Collected data entries:

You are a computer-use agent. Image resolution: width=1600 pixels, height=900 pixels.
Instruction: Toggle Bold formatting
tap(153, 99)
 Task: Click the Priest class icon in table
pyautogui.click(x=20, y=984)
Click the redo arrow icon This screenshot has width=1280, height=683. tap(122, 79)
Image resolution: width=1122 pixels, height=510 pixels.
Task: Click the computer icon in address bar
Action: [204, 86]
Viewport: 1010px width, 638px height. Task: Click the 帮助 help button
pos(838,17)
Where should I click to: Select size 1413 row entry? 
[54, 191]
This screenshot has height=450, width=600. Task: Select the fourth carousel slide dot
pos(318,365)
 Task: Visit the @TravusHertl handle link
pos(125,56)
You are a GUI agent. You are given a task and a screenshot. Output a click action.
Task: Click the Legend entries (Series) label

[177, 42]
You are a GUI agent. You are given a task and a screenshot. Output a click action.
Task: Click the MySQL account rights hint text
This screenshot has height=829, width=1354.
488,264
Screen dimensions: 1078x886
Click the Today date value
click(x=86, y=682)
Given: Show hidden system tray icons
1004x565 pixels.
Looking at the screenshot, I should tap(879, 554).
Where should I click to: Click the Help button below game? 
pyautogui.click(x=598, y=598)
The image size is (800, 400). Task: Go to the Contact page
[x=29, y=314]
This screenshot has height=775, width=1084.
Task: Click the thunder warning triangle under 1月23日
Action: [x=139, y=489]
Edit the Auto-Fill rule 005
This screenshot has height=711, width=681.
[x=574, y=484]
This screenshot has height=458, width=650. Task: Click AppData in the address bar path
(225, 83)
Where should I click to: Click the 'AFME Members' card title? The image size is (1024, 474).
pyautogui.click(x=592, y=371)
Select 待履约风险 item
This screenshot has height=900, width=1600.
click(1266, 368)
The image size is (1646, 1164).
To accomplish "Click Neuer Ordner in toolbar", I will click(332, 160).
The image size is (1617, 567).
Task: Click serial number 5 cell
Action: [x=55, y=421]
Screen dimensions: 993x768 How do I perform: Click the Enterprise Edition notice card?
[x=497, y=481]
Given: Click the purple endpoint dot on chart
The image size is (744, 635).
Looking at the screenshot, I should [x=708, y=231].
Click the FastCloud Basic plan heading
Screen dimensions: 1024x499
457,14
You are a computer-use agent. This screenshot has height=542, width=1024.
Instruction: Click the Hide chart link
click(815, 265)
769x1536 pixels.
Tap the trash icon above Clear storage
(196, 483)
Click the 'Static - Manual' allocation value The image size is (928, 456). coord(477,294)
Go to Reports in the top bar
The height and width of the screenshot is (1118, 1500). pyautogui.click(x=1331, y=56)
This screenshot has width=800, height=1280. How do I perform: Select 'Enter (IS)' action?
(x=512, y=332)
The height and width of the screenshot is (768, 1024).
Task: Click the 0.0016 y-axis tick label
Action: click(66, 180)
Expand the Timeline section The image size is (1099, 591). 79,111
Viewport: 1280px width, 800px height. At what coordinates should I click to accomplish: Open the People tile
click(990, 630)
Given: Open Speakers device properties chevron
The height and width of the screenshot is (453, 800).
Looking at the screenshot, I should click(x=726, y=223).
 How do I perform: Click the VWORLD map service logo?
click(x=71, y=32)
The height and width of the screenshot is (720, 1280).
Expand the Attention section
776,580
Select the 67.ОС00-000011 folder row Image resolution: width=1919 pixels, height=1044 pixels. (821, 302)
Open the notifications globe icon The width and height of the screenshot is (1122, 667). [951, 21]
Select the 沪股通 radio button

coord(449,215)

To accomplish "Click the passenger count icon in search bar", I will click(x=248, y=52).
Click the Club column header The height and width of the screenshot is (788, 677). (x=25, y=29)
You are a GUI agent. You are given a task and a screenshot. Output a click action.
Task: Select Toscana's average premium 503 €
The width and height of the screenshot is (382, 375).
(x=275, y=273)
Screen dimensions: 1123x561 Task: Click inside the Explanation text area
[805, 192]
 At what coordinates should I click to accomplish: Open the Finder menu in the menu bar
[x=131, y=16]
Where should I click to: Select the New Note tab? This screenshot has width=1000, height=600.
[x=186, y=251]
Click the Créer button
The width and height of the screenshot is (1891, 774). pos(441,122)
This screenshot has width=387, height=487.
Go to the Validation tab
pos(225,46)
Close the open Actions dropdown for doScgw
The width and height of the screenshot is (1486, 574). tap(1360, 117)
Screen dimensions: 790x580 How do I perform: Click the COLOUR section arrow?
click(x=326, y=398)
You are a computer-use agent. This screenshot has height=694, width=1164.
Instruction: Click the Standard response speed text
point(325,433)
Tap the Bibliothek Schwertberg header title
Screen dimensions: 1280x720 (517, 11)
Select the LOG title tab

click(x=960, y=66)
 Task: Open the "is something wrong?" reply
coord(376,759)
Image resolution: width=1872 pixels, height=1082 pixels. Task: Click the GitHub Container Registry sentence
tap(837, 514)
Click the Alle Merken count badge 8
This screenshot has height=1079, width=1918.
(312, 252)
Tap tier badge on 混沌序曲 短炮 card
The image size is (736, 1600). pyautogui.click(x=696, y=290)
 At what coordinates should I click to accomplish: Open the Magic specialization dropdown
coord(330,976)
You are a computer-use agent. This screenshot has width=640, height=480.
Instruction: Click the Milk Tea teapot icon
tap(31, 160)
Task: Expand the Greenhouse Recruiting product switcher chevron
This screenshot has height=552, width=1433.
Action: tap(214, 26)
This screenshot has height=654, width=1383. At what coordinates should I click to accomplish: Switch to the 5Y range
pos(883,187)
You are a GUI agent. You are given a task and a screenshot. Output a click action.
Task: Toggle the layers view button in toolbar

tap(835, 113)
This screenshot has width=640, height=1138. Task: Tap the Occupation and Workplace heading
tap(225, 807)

**The task**
Would you restate each of the entries word for word?

**The completed task**
You are a computer-use agent. Image resolution: width=1600 pixels, height=900 pixels.
Instruction: Toggle Bold formatting
tap(153, 99)
 Task: Click the Priest class icon in table
pyautogui.click(x=20, y=984)
Click the redo arrow icon This screenshot has width=1280, height=683. tap(122, 79)
Image resolution: width=1122 pixels, height=510 pixels.
Task: Click the computer icon in address bar
Action: [204, 86]
Viewport: 1010px width, 638px height. Task: Click the 帮助 help button
pos(838,17)
Where should I click to: Select size 1413 row entry? 
[54, 191]
This screenshot has height=450, width=600. Task: Select the fourth carousel slide dot
pos(318,365)
 Task: Visit the @TravusHertl handle link
pos(125,56)
You are a GUI agent. You are given a task and a screenshot. Output a click action.
Task: Click the Legend entries (Series) label

[177, 42]
You are a GUI agent. You are given a task and a screenshot. Output a click action.
Task: Click the MySQL account rights hint text
This screenshot has height=829, width=1354.
488,264
Screen dimensions: 1078x886
Click the Today date value
click(x=86, y=682)
Given: Show hidden system tray icons
1004x565 pixels.
Looking at the screenshot, I should tap(879, 554).
Where should I click to: Click the Help button below game? 
pyautogui.click(x=598, y=598)
The image size is (800, 400). Task: Go to the Contact page
[x=29, y=314]
This screenshot has height=775, width=1084.
Task: Click the thunder warning triangle under 1月23日
Action: [x=139, y=489]
Edit the Auto-Fill rule 005
This screenshot has height=711, width=681.
[x=574, y=484]
This screenshot has height=458, width=650. Task: Click AppData in the address bar path
(225, 83)
Where should I click to: Click the 'AFME Members' card title? The image size is (1024, 474).
pyautogui.click(x=592, y=371)
Select 待履约风险 item
This screenshot has height=900, width=1600.
click(1266, 368)
The image size is (1646, 1164).
To accomplish "Click Neuer Ordner in toolbar", I will click(332, 160).
The image size is (1617, 567).
Task: Click serial number 5 cell
Action: [x=55, y=421]
Screen dimensions: 993x768 How do I perform: Click the Enterprise Edition notice card?
[x=497, y=481]
Given: Click the purple endpoint dot on chart
The image size is (744, 635).
Looking at the screenshot, I should [x=708, y=231].
Click the FastCloud Basic plan heading
Screen dimensions: 1024x499
457,14
You are a computer-use agent. This screenshot has height=542, width=1024.
Instruction: Click the Hide chart link
click(815, 265)
769x1536 pixels.
Tap the trash icon above Clear storage
(196, 483)
Click the 'Static - Manual' allocation value The image size is (928, 456). coord(477,294)
Go to Reports in the top bar
The height and width of the screenshot is (1118, 1500). pyautogui.click(x=1331, y=56)
This screenshot has width=800, height=1280. How do I perform: Select 'Enter (IS)' action?
(x=512, y=332)
The height and width of the screenshot is (768, 1024).
Task: Click the 0.0016 y-axis tick label
Action: click(66, 180)
Expand the Timeline section The image size is (1099, 591). 79,111
Viewport: 1280px width, 800px height. At what coordinates should I click to accomplish: Open the People tile
click(990, 630)
Given: Open Speakers device properties chevron
The height and width of the screenshot is (453, 800).
Looking at the screenshot, I should click(x=726, y=223).
 How do I perform: Click the VWORLD map service logo?
click(x=71, y=32)
The height and width of the screenshot is (720, 1280).
Expand the Attention section
776,580
Select the 67.ОС00-000011 folder row Image resolution: width=1919 pixels, height=1044 pixels. (821, 302)
Open the notifications globe icon The width and height of the screenshot is (1122, 667). [951, 21]
Select the 沪股通 radio button

coord(449,215)

To accomplish "Click the passenger count icon in search bar", I will click(x=248, y=52).
Click the Club column header The height and width of the screenshot is (788, 677). (x=25, y=29)
You are a GUI agent. You are given a task and a screenshot. Output a click action.
Task: Select Toscana's average premium 503 €
The width and height of the screenshot is (382, 375).
(x=275, y=273)
Screen dimensions: 1123x561 Task: Click inside the Explanation text area
[805, 192]
 At what coordinates should I click to accomplish: Open the Finder menu in the menu bar
[x=131, y=16]
Where should I click to: Select the New Note tab? This screenshot has width=1000, height=600.
[x=186, y=251]
Click the Créer button
The width and height of the screenshot is (1891, 774). pos(441,122)
This screenshot has width=387, height=487.
Go to the Validation tab
pos(225,46)
Close the open Actions dropdown for doScgw
The width and height of the screenshot is (1486, 574). tap(1360, 117)
Screen dimensions: 790x580 How do I perform: Click the COLOUR section arrow?
click(x=326, y=398)
You are a computer-use agent. This screenshot has height=694, width=1164.
Instruction: Click the Standard response speed text
point(325,433)
Tap the Bibliothek Schwertberg header title
Screen dimensions: 1280x720 (517, 11)
Select the LOG title tab

click(x=960, y=66)
 Task: Open the "is something wrong?" reply
coord(376,759)
Image resolution: width=1872 pixels, height=1082 pixels. Task: Click the GitHub Container Registry sentence
tap(837, 514)
Click the Alle Merken count badge 8
This screenshot has height=1079, width=1918.
(312, 252)
Tap tier badge on 混沌序曲 短炮 card
The image size is (736, 1600). pyautogui.click(x=696, y=290)
 At what coordinates should I click to accomplish: Open the Magic specialization dropdown
coord(330,976)
You are a computer-use agent. This screenshot has width=640, height=480.
Instruction: Click the Milk Tea teapot icon
tap(31, 160)
Task: Expand the Greenhouse Recruiting product switcher chevron
This screenshot has height=552, width=1433.
Action: tap(214, 26)
This screenshot has height=654, width=1383. At what coordinates should I click to accomplish: Switch to the 5Y range
pos(883,187)
You are a GUI agent. You are given a task and a screenshot. Output a click action.
Task: Toggle the layers view button in toolbar

tap(835, 113)
This screenshot has width=640, height=1138. Task: Tap the Occupation and Workplace heading
tap(225, 807)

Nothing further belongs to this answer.